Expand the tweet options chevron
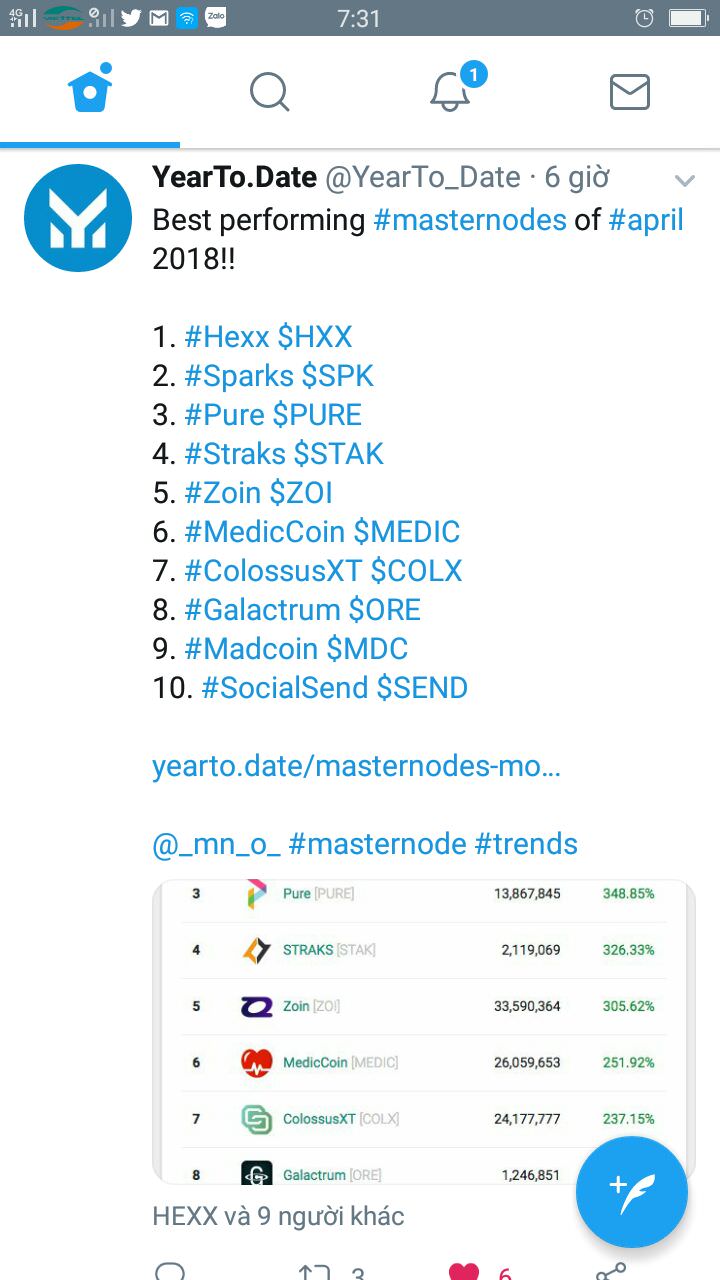 [685, 180]
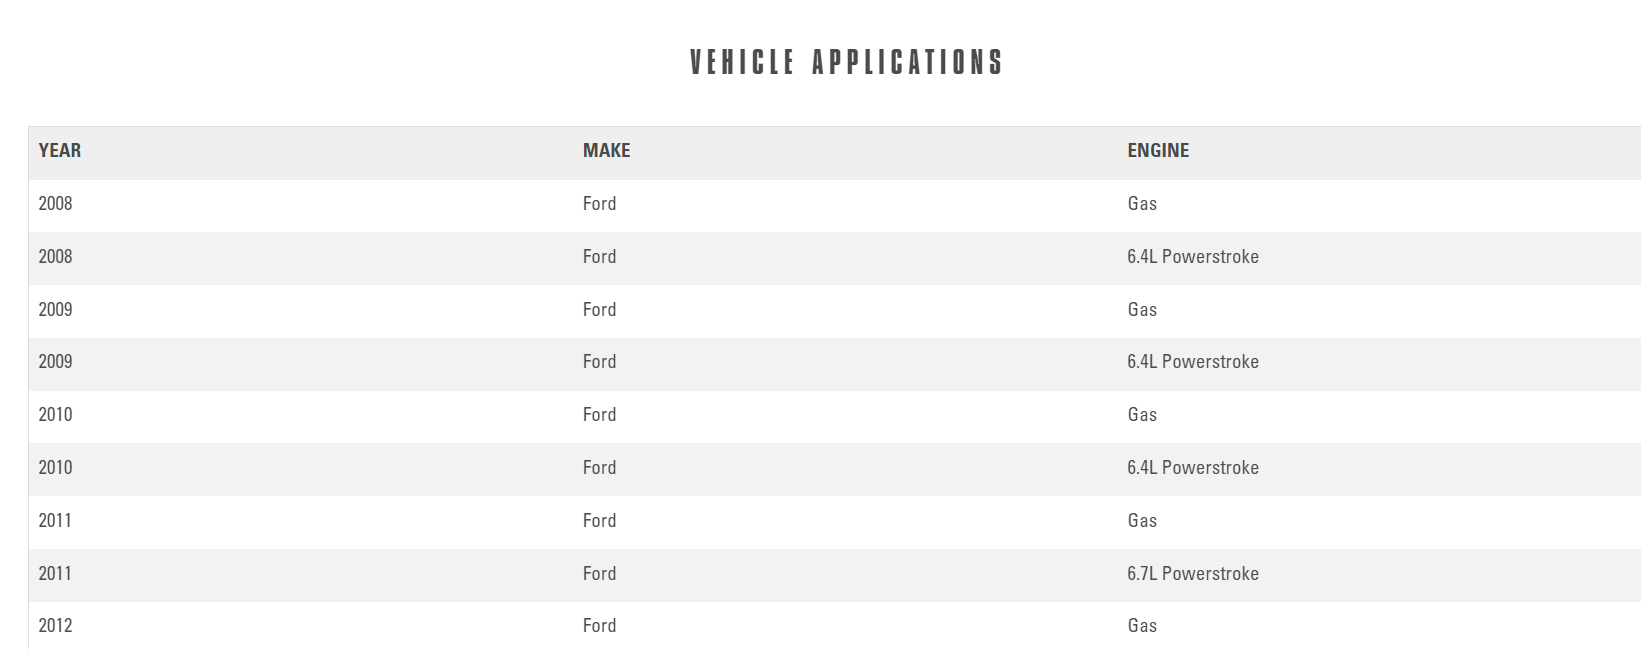Select the 2012 year cell
Screen dimensions: 1641x649
tap(55, 626)
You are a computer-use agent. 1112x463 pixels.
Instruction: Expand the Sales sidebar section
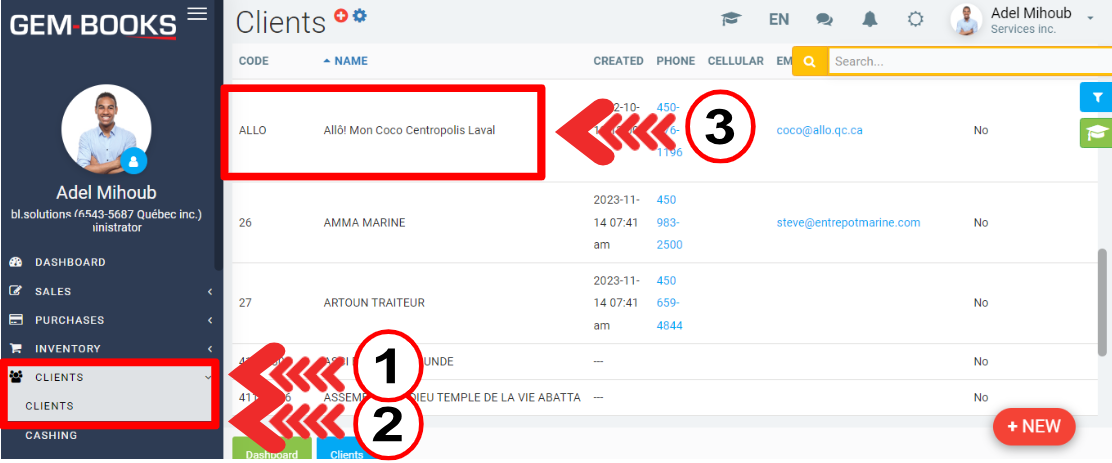pyautogui.click(x=110, y=291)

====

## WHAT IS EXPECTED
Render the data above as a Markdown table with the columns "Row" and "Line," giving each line its own numbered row. Omit blank lines and the pictures.

## REPLY TO THE TASK
| Row | Line |
|---|---|
| 1 | Expand the tweet options chevron |
| 2 |  [685, 180] |
| 3 | Select the 2012 year cell |
| 4 | Screen dimensions: 1641x649 |
| 5 | tap(55, 626) |
| 6 | You are a computer-use agent. 1112x463 pixels. |
| 7 | Instruction: Expand the Sales sidebar section |
| 8 | pyautogui.click(x=110, y=291) |